# Will any international players jump to the NBA next season?



## Yao Mania (Aug 4, 2003)

Aside from those entering the draft that is. Last year it was Jacikevicius and Oberto - who are the most likely to get signed by a NBA team this year?

I think (hope) Houston will finally try to bring over Spanoulis.


----------



## Matiz (Jun 5, 2003)

> I think (hope) Houston will finally try to bring over Spanoulis.


Panathinaikos is hosting euroleague's final four next season, so there is no way they are going to let him go, I think Houston fans will have to wait for a season or two


----------



## starvydas (Jul 16, 2002)

Anyone knows if Scola is still contractually tied to Vitoria? Or can the Spurs bring him over?

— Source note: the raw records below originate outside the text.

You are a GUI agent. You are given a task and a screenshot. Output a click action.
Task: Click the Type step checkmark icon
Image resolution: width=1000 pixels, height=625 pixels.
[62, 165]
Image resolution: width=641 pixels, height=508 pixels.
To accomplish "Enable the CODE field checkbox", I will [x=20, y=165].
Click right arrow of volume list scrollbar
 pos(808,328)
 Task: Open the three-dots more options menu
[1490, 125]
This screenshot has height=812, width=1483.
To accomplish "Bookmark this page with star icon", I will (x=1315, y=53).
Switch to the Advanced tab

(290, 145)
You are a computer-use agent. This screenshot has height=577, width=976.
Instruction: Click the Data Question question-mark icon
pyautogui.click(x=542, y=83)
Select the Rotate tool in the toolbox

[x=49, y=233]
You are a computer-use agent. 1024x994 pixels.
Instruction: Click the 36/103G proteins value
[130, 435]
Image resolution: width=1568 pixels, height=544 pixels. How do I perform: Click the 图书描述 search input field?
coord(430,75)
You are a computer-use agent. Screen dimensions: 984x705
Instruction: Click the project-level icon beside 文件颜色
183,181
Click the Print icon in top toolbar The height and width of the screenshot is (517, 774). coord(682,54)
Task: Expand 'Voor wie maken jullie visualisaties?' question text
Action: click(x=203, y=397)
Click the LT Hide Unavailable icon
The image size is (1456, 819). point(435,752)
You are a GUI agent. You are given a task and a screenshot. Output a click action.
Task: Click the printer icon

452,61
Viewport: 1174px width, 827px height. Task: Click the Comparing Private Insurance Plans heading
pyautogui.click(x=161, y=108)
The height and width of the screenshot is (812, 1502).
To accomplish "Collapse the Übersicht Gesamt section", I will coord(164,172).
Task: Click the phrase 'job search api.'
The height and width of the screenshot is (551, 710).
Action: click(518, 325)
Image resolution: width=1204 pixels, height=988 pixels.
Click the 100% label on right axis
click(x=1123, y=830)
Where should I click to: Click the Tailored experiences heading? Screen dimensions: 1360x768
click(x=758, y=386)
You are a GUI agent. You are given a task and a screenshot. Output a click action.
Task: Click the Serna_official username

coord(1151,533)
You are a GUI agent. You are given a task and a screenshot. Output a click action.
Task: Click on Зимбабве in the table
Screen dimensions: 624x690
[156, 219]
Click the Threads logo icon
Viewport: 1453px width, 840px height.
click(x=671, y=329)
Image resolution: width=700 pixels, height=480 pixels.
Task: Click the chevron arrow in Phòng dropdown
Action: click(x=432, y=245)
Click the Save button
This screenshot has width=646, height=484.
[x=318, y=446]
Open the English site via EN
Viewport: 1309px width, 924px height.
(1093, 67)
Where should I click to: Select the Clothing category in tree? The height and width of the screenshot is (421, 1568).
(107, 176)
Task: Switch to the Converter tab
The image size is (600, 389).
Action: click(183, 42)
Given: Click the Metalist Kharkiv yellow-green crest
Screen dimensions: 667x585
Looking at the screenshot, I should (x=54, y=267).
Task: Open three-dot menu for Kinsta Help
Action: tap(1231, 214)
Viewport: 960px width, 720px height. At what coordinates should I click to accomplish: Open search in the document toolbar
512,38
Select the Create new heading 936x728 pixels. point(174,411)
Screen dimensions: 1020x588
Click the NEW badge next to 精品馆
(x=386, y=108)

There is a slight chance Mickael Gelabale of Real Madrid goes to Seattle next year, looks like he does not get on well with Real's coach.


----------



## Zalgirinis (Feb 18, 2003)

From last year you also could mention Macijauskas and Calderon who came to NBA as free agents. Scola isnt FA in NBA terms as his rights belong to Spurs, but if Im right his contract with Tau finishes after this season. Anyway Im not that sure he would choose Spurs after seeing Oberto situation. Robertas Javtokas was also drafted by Spurs and his contract is up, so he might go to NBA as well.


----------



## CrackerJack (Jul 2, 2005)

Houston could bring over Malike Badian if he has bulked up enough and Chris Anstey will be working out with a few NBA teams, hopefully Anstey gets in cos he had a huge year in Australia and just dominated, hes 7 foot and can shoot the 3 (Hopefully your thinking dirk :biggrin: )


----------



## KristianH (May 3, 2005)

Juan Carlos Navarro, Nikola Vujcic and Lavrinovicz could be heading to the NBA next year.


----------



## Avalanche (Nov 17, 2005)

dont the clips have a monster playing in the greek leagues at the moment?


----------



## Rhubarb (Mar 19, 2005)

Roko Ukic may cross over to T.Dot, though I think the likelihood of him passing the buy-out stage is still slim.


----------



## U Reach I Teach (Nov 11, 2004)

Ukic did nothing overseas this past season, so I don't know how or why it makes sense to bring him to the NBA right now.

Dawson just talked last week about Spanoulis coming over, he made it sound like it was a done deal so the first person who was pretending to know what they were talking about is wrong...

The two Spurs from the 04 draft, Sanikidze and Karaoluv (sp) will be playing with their summer league team this year...

Vujcic, Papaloukas, Anthony Parker, and Maceo Baston are all entertaining NBA offers, well the first two reportedly have teams interested, Chicago and Sacramento have come up, Parker and Baston have just apparently expressed an interest in the NBA.

Navarro has like a $13 million buyout, so I highly doubt he gets to the NBA this year. The GM for Barcelona said they will not negotiate and give up one penny of that buyout, and Navarro would have to get a very nice contract to even entertain the thought, but it makes no sense for him to do so, at best he's looking at a 3 year, $10-12 million deal, that's basically saying, best case scenario, he plays in the NBA for free and lives off whatever he's already got.

Gelabale wants to come to the NBA now, he did not have a good year with Real Madrid.


----------



## white360 (Apr 24, 2004)

I know it's silly but I would like to see Sun Ming Ming in the nba as a backup C


----------



## robert43 (Jun 12, 2006)

KristianH said:


> Juan Carlos Navarro, Nikola Vujcic and Lavrinovicz could be heading to the NBA next year.


Lavrinovicz stays in Unics.


----------



## mrn-LT (Apr 24, 2004)

Javtokas to Spurs !


----------